Entropic Causal Inference

TL;DR

This paper introduces an entropy-based method for causal inference between two discrete variables, leveraging the simplicity of the exogenous variable in the true causal direction, and provides algorithms with theoretical and empirical validation.

Contribution

It proposes a novel entropy-based causal inference approach that does not rely on variable values, only distributions, and introduces algorithms for minimum entropy exogenous variable estimation.

Findings

The method performs comparably to state-of-the-art additive noise models.

It can be applied to ordinal and categorical data.

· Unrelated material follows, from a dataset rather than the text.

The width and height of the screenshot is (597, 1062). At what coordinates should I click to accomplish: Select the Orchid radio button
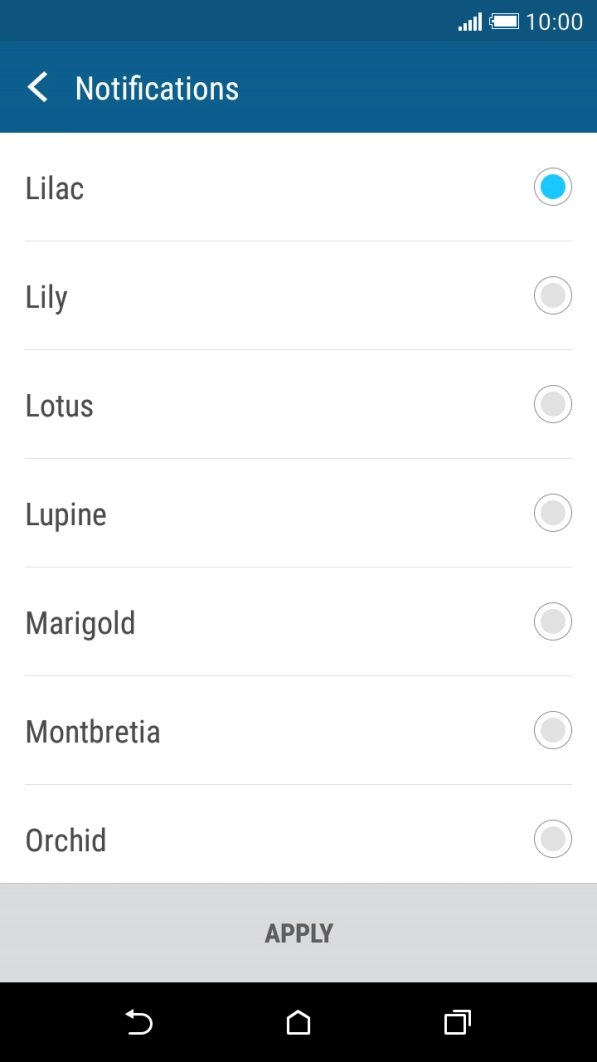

Provides algorithms with theoretical guarantees for entropy minimization.

Abstract

We consider the problem of identifying the causal direction between two discrete random variables using observational data. Unlike previous work, we keep the most general functional model but make an assumption on the unobserved exogenous variable: Inspired by Occam's razor, we assume that the exogenous variable is simple in the true causal direction. We quantify simplicity using R\'enyi entropy. Our main result is that, under natural assumptions, if the exogenous variable has low $H_0$ entropy (cardinality) in the true direction, it must have high $H_0$ entropy in the wrong direction. We establish several algorithmic hardness results about estimating the minimum entropy exogenous variable. We show that the problem of finding the exogenous variable with minimum entropy is equivalent to the problem of finding minimum joint entropy given $n$ marginal distributions, also known as minimum entropy coupling problem. We propose an efficient greedy algorithm for the minimum entropy coupling problem, that for $n=2$ provably finds a local optimum. This gives a greedy algorithm for finding the exogenous variable with minimum $H_1$ (Shannon Entropy). Our greedy entropy-based causal inference algorithm has similar performance to the state of the art additive noise models in real datasets. One advantage of our approach is that we make no use of the values of random variables but only their distributions. Our method can therefore be used for causal inference for both ordinal and also categorical data, unlike additive noise models.